━━ Provided passage
= The Dewey Decimal System (novel) =

2011 novel by Nathan Larson

First edition

The Dewey Decimal System is a 2011 science fiction/noir novel by Nathan Larson. It was first published by Akashic Books.

==Synopsis==

In a post-apocalyptic New York City, an amnesiac veteran – nicknamed "Dewey Decimal" for his self-imposed task of reorganizing the books in the remains of the New York Public Library – is an enforcer for the city's district attorney.

==Reception==

PopMatters lauded Larson's characterization, and stated that Decimal's many flaws – in addition to amnesia, he also has obsessive-compulsive disorder – make him an archetypical private eye.

The A.V. Club praised the novel's premise and setting, with "patches of roughhewn poetry", but overall found it to be "frustrating" and "stilted (and) self-conscious", stating that Larson had insufficient "storytelling skill to match (the novel's) voice and vision".

Publishers Weekly felt that the relationships between characters "fail(ed) to engage", and that the "violence too often substitute(d) for plot coherence".

==Origins==

Larson has said that the book's genesis was the image of a "beautifully dressed black man, asleep on the floor of the Rose Reading Room in the New York Public Library main branch", and that the character of Dewey Decimal is based partly on his cousins and grandfather (who were all veterans), and partly on a homeless man of Larson's acquaintance named "Chicago" (who "slept rough but dressed like a mod squad Desmond Dekker type").
━━━━
Complete the following:
- A) In the article on The Dewey Decimal System, condense the paragraph beginning "The A.V. Club praised" into a short bulleted list that keeps its main points.
- B) Extract the portion of the article on The Dewey Decimal System starting at "2011 novel by" and ending at "by Akashic Books.".
The source data has no connection to the article on The Dewey Decimal System.
━━ Dataset extract
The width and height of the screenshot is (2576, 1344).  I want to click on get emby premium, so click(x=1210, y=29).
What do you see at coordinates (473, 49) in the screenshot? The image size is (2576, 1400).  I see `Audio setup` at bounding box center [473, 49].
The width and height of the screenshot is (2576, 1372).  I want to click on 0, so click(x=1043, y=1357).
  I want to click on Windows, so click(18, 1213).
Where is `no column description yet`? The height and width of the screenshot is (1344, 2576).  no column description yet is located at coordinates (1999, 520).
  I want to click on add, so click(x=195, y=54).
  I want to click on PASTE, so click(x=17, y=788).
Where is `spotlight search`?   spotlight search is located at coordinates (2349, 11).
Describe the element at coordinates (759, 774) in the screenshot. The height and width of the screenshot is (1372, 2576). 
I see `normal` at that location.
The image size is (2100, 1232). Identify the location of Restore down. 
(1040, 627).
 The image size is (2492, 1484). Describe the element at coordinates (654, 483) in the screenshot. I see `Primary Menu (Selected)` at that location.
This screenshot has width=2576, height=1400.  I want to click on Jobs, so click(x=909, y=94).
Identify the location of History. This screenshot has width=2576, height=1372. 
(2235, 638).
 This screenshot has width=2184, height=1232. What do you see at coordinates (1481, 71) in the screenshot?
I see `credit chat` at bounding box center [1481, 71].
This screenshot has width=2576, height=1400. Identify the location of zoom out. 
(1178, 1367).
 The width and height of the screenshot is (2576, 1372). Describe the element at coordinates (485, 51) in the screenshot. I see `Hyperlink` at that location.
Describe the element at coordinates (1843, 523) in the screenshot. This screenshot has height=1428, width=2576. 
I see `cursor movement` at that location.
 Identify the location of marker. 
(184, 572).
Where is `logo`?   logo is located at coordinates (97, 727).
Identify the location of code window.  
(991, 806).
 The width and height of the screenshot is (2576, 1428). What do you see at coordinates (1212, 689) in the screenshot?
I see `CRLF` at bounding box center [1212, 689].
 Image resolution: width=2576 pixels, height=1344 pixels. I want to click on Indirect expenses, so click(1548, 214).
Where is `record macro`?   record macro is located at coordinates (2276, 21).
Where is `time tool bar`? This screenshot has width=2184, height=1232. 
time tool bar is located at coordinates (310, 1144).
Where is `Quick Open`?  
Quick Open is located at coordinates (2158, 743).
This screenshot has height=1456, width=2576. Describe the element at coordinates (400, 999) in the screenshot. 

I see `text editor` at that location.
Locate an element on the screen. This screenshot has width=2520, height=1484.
━━━━
Answers in order:
- A)
- The A.V. Club praised the novel's premise and setting, noting "patches of roughhewn poetry."
- Overall, it found the book "frustrating" and "stilted (and) self-conscious."
- It judged that Larson lacked the "storytelling skill to match (the novel's) voice and vision."

- B)
2011 novel by Nathan Larson

First edition

The Dewey Decimal System is a 2011 science fiction/noir novel by Nathan Larson. It was first published by Akashic Books.